_Records provided_.
^^^^^^^^
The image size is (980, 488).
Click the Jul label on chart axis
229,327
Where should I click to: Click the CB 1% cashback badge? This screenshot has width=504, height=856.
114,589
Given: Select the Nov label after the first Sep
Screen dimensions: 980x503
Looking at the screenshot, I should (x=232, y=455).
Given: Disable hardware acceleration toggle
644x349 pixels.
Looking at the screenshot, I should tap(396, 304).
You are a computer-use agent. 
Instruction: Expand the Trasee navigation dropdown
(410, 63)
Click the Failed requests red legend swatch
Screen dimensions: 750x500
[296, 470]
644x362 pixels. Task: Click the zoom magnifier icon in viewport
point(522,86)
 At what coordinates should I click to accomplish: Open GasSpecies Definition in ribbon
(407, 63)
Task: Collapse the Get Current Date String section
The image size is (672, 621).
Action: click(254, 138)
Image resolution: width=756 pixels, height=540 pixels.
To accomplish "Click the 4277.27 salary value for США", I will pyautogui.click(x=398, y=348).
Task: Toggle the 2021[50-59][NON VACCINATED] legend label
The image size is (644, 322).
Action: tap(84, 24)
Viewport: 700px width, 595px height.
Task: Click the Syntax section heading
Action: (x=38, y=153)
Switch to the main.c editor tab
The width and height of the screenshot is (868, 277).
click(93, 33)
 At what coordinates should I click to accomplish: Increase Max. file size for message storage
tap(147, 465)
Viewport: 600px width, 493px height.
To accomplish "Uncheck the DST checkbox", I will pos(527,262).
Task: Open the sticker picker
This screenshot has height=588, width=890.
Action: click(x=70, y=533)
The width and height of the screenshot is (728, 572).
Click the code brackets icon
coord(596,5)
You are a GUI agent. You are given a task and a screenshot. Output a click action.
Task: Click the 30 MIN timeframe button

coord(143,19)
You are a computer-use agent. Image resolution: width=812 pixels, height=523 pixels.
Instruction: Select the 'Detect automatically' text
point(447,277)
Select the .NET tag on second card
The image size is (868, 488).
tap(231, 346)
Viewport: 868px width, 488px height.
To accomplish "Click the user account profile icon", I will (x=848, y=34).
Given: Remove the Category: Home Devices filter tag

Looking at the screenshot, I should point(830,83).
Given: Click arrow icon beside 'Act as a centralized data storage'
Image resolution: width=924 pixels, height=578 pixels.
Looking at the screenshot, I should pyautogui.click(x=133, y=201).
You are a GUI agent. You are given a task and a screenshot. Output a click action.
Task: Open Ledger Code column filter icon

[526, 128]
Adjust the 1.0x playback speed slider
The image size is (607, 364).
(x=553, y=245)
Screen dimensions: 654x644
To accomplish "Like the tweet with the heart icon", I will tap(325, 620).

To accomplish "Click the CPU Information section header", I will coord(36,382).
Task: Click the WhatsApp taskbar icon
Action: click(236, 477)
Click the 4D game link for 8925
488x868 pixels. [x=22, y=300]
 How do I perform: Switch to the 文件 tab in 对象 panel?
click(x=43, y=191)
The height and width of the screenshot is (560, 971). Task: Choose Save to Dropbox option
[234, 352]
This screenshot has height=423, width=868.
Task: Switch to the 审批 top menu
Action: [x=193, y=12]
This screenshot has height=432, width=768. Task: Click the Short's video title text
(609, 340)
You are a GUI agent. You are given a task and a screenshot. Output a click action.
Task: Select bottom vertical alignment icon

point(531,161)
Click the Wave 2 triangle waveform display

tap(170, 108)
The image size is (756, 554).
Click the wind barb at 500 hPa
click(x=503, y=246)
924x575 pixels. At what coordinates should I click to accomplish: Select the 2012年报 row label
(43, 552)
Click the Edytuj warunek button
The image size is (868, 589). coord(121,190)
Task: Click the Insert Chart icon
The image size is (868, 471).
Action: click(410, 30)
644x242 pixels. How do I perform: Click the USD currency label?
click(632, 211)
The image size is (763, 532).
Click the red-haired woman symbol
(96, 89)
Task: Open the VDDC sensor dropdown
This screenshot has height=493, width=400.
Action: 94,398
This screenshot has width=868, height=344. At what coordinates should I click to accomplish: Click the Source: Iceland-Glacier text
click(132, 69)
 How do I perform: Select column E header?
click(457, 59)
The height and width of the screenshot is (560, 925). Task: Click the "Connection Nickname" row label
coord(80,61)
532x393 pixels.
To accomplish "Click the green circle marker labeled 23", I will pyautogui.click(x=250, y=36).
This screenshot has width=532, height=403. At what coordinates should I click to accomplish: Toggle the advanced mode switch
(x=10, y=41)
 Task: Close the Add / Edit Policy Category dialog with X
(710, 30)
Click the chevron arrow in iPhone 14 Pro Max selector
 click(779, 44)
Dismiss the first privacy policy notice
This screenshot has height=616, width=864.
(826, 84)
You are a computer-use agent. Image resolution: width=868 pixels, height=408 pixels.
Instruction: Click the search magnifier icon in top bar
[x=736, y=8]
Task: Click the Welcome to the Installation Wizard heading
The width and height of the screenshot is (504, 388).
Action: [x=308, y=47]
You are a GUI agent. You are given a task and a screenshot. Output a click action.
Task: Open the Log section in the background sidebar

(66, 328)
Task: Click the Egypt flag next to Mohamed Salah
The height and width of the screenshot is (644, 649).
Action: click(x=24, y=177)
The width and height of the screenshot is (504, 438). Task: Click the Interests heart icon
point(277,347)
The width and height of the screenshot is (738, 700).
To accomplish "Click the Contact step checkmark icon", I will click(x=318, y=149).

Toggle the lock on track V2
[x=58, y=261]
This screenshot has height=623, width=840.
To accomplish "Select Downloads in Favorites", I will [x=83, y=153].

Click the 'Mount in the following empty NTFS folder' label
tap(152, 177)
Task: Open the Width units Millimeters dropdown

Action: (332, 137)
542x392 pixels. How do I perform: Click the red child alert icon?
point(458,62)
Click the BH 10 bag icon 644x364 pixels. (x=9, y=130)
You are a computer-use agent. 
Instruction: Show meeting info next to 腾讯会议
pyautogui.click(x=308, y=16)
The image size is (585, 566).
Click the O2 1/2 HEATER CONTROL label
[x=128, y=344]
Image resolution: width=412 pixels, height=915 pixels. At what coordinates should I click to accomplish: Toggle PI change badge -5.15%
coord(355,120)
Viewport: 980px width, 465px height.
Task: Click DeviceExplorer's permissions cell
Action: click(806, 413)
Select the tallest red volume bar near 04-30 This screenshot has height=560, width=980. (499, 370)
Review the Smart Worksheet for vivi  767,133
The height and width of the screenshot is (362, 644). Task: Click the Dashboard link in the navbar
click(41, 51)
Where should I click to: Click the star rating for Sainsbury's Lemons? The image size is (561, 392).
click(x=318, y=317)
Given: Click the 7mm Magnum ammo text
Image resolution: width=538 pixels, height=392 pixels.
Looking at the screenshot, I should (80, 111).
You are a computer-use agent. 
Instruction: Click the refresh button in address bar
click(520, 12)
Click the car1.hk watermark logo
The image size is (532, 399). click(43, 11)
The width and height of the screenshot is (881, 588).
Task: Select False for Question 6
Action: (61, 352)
^^^^^^^^
_What is being asked_. Copy every line in the data above that has the string "legend" in it.

_Answer to this problem_.
Click the Failed requests red legend swatch
Task: Toggle the 2021[50-59][NON VACCINATED] legend label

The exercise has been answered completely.